He could be both controversial and compassionate, funny and frantic all in one go. Above all else Gerry Ryan was a unique broadcaster, often pushing the boundaries of what was acceptable in Irish broadcasting. Born into the leafy suburbs of Clontarf, Gerry lived with his Father and Mother who, as the programme states, was a member of the theatrical Bourke family and who’s sister was married to Eamon Andrews, she was also related, on her grandparents side to non other than Brendan Behan. Also when the young Gerry Ryan went to school he would become best mates with the nephew of one Mr Charles J. Haughey, with connections like this it is perhaps inevitable that Gerry Ryan was destined for the limelight.

Gerry Ryan: The Legacy, shown on RTE1 on Sunday night chronicled the rise and fall of one of Ireland’s most charismatic and divisive entertainers. The programme moves across all aspects of Gerry’s life, interviewing family, friends and colleagues of a man who interviewing those who knew him best from his eldest brother to Dave Fanning, Joe Duffy and Mark Cagney. Also heavily featured, (of course) was Morah, the famed Mrs Ryan who Gerry would often reference in many of his shows, so much so that she was as famous as he was.

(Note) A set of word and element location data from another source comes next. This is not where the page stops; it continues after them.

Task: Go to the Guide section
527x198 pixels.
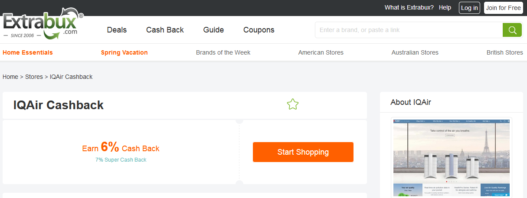Action: (x=213, y=30)
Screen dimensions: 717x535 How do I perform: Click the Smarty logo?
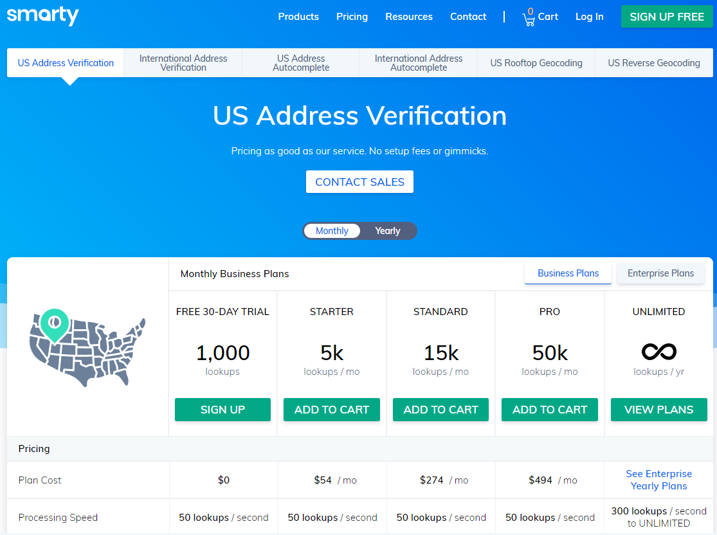tap(43, 15)
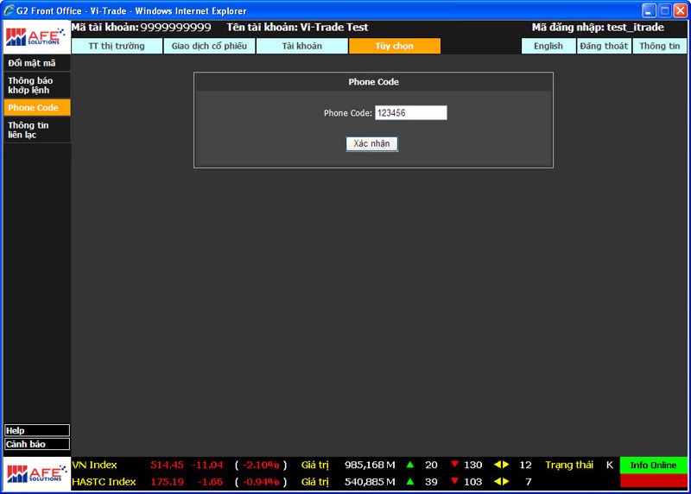The image size is (691, 494).
Task: Click the Internet Explorer icon in title bar
Action: coord(10,10)

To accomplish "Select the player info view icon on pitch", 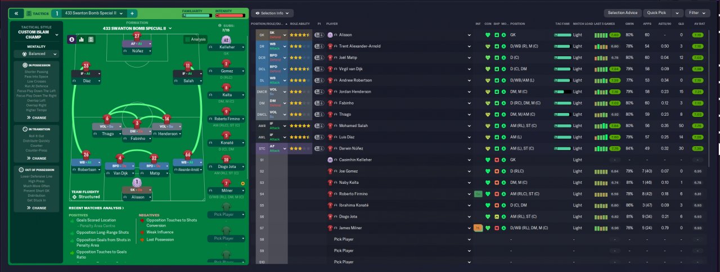I will [71, 39].
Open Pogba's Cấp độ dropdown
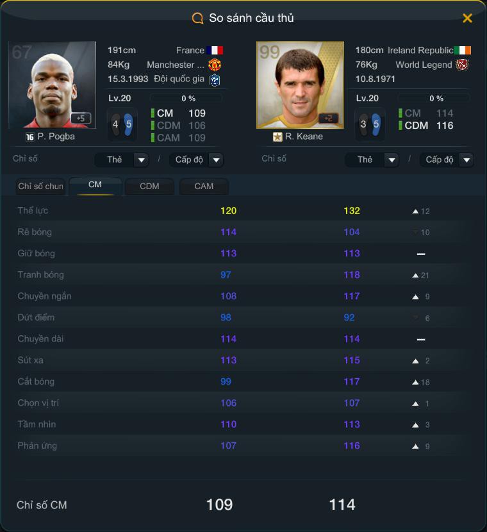 point(196,160)
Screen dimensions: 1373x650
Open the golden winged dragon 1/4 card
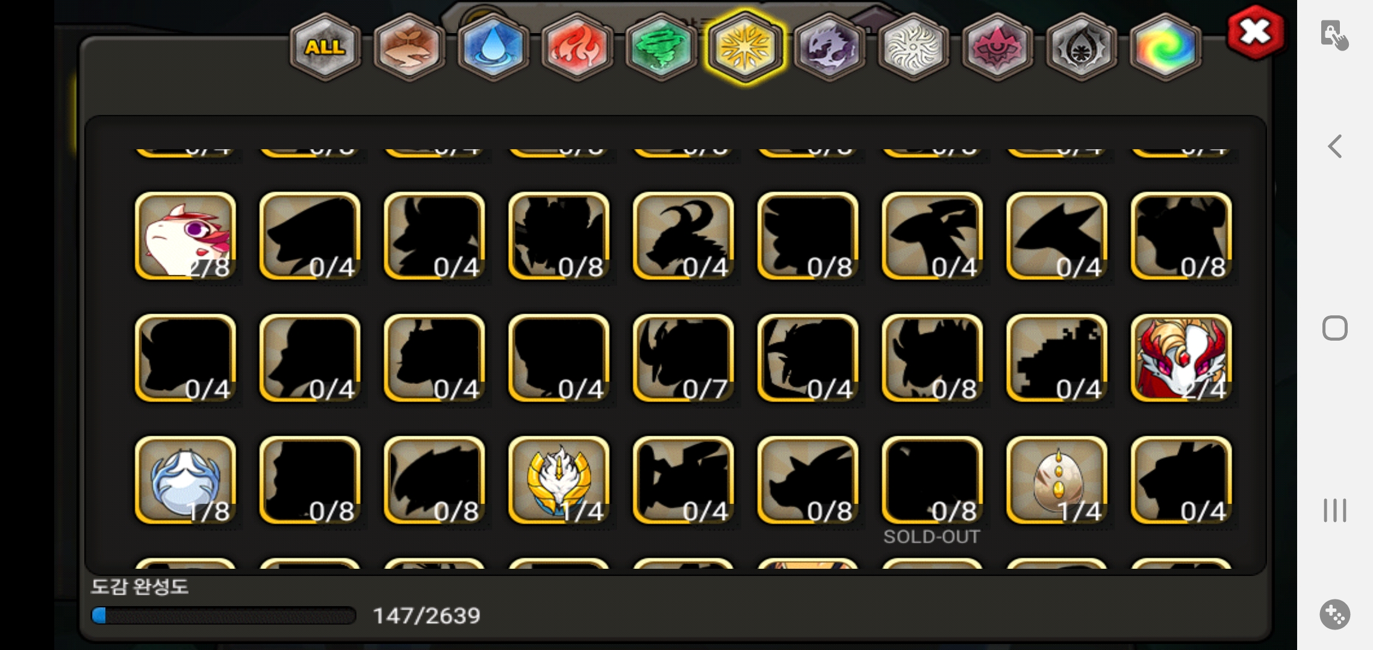click(x=559, y=480)
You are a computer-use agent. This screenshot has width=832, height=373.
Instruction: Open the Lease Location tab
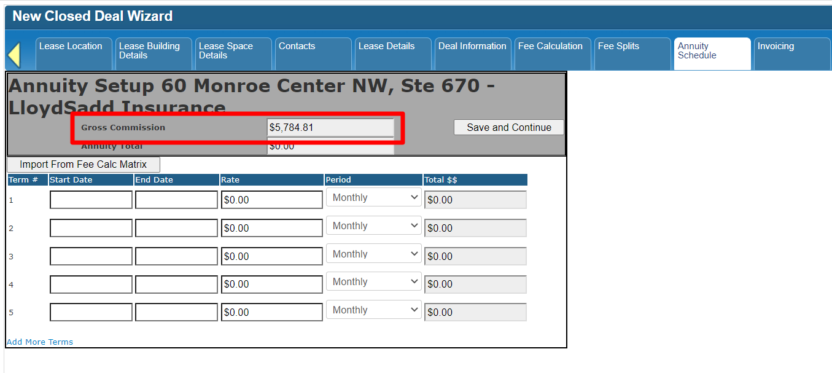73,47
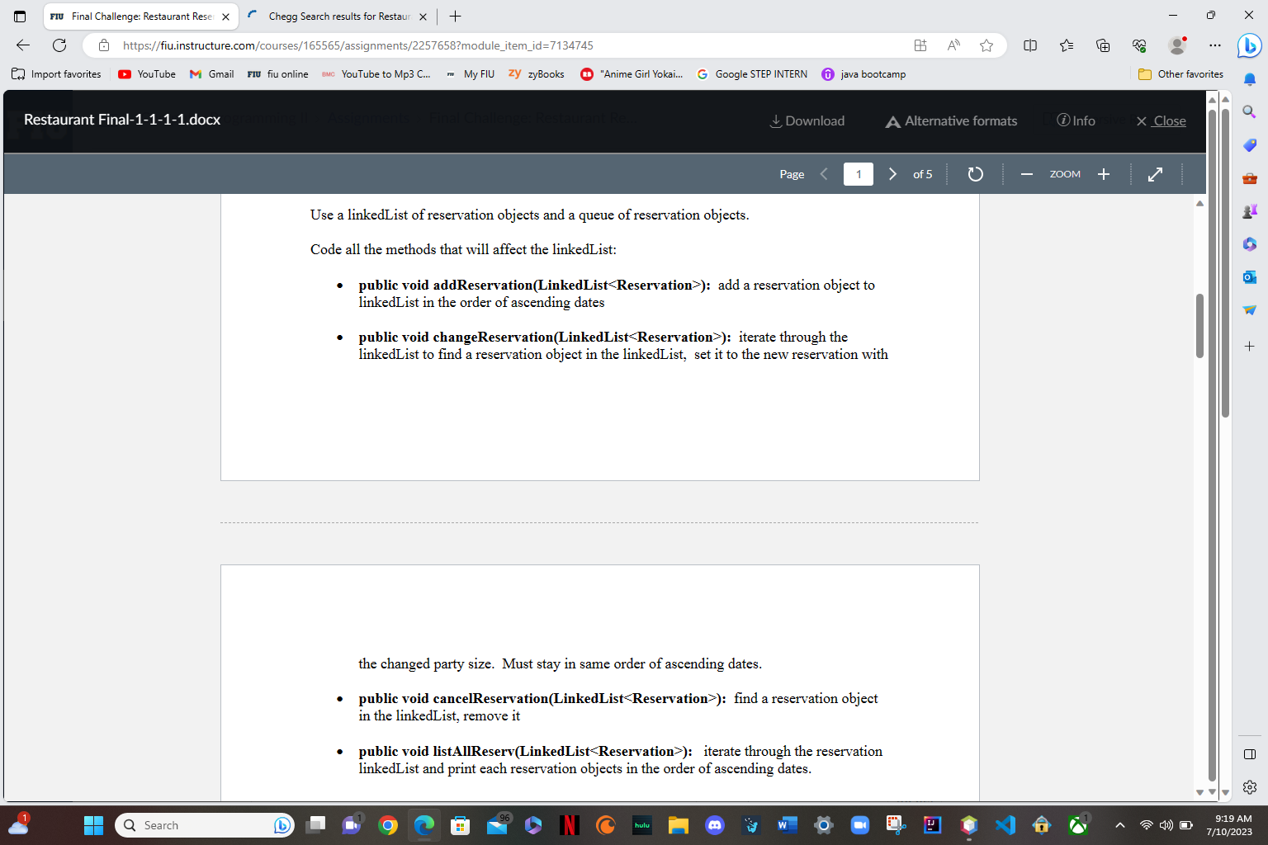Open the Other favorites folder
The image size is (1268, 845).
[x=1180, y=74]
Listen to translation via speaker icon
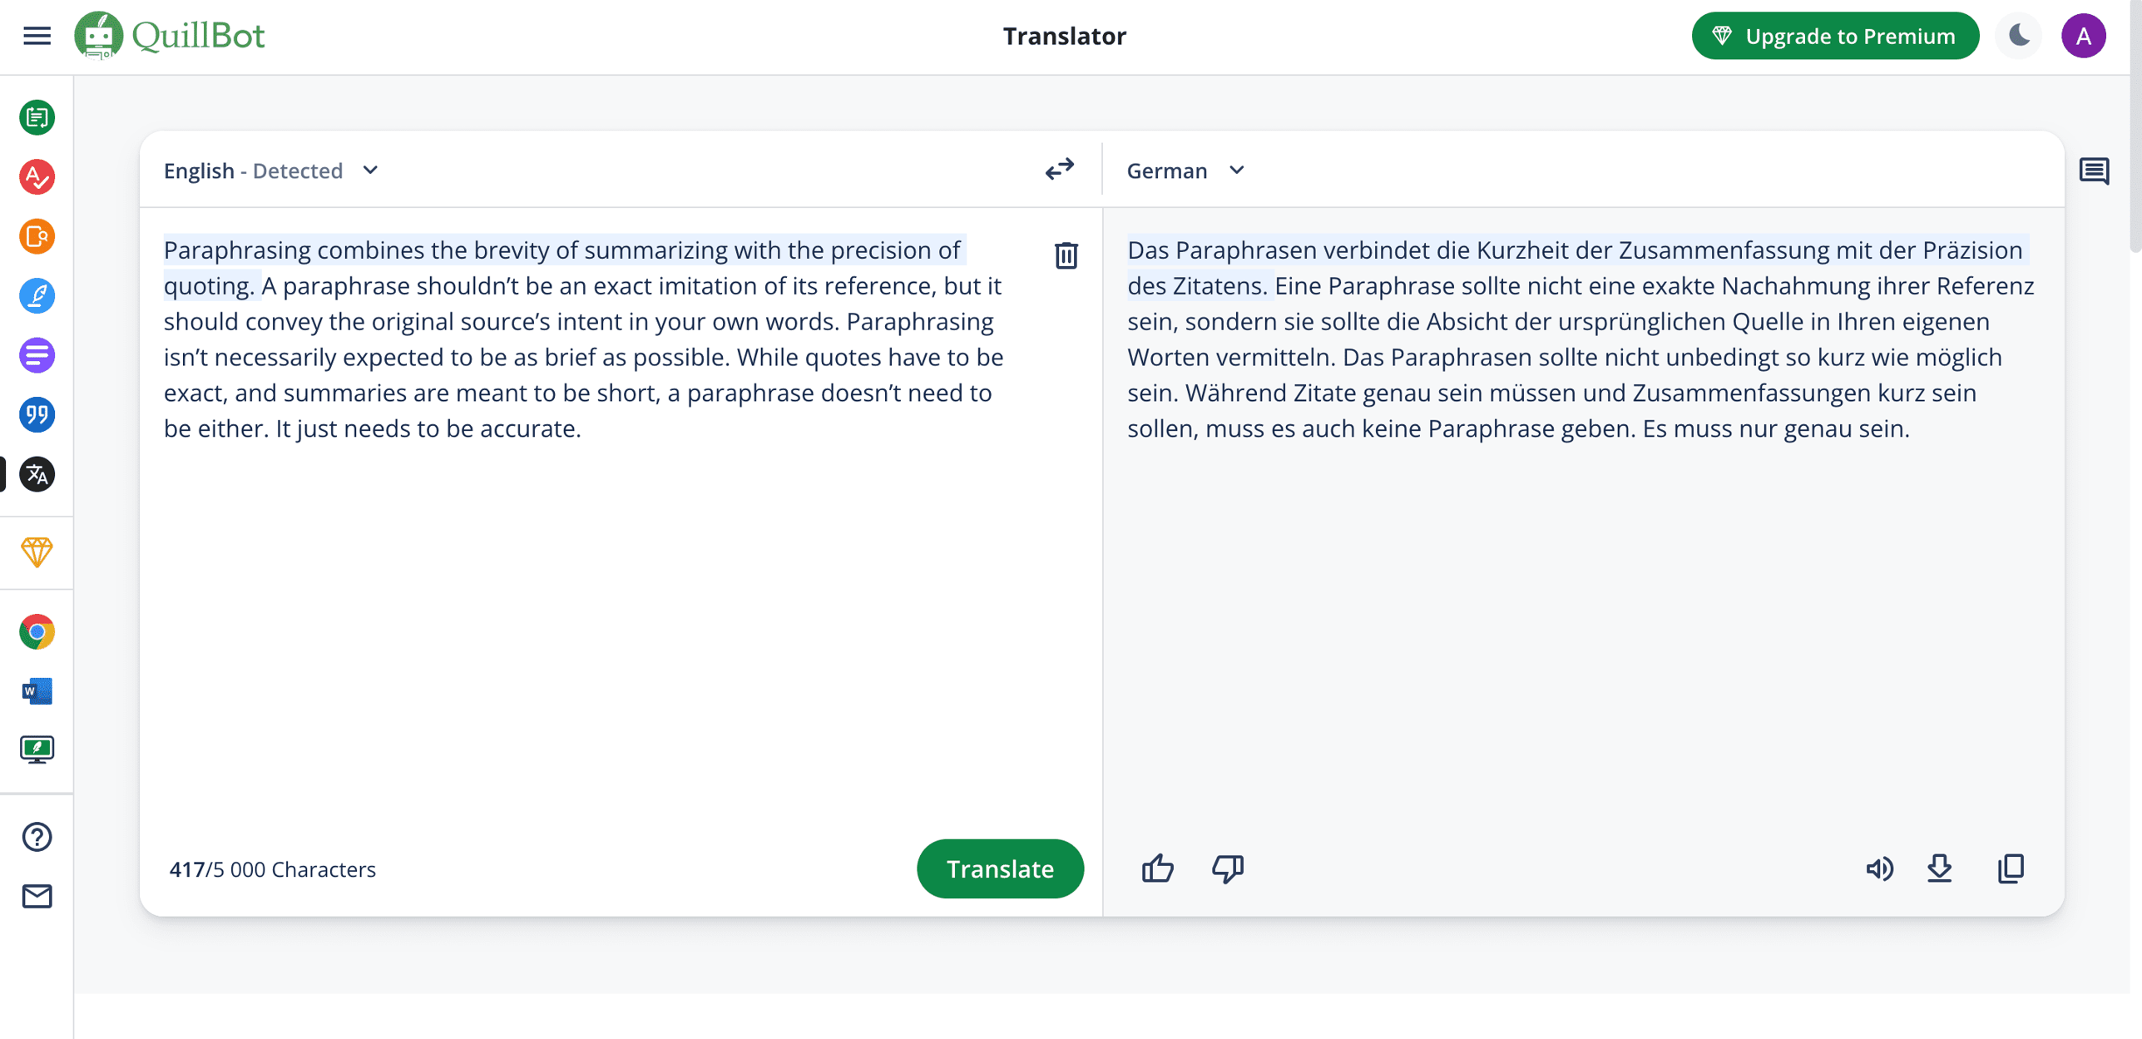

Gerry Ryan joined RTÉ Radio 2 as it was originally known in the early 1980’s and immediately proved himself to be very different from his colleagues. During the twenty years or more on which the Ryan line was open Gerry Ryan no topic was off limits, pushing the boundaries of what was considered acceptable on Irish radio. From contraception, to the “S word” itself to showing care and compassion to a young rape victim who phoned his show and bravely gave up her right to anonymity, the Gerry Ryan Show had it all. This would often land him in hot water but, as the programme itself states, Gerry Ryan’s relationship with RTÉ was one of interdependence. No matter how much hot water he got himself into with the big wigs in the public broadcaster, the public itself it seemed, loved Gerry Ryan. As the Programme states he was offered lucrative contracts by other companies, but this just resulted in his current employers offering him better terms.

Unfortunately it wasn’t to last, the seemingly happily married Mrs Ryan left Gerry leaving him, as the programme states, heartbroken. Some months after Gerry Ryan was found dead having suffered a fatal heart attack on 30th April 2010. This particular reviewer can remember hearing the news on the radio catching the train from college to go back home for the weekend. Gerry Ryan was never squeaky clean and it’s doubtful if he would want to be remembered as such. He certainly didn’t pull any punches and while it would be wrong to call Gerry Ryan: A Legacy a “warts and all exposé” neither would it be fair to say that it was a loving tribute to a friend loved and lost. There was something too matter of fact, too rushed for it to come across as that. Instead it seemed like a programme rushed out to mark the ten year anniversary. The programme didn’t make you hark back to a time when things were better; what it did perhaps do however is illustrate just what a unique broadcaster Gerry Ryan was. It should be noted also that the man has left a legacy in more ways than one, with a new generation of Ryan offspring displaying their talents on the airwaves.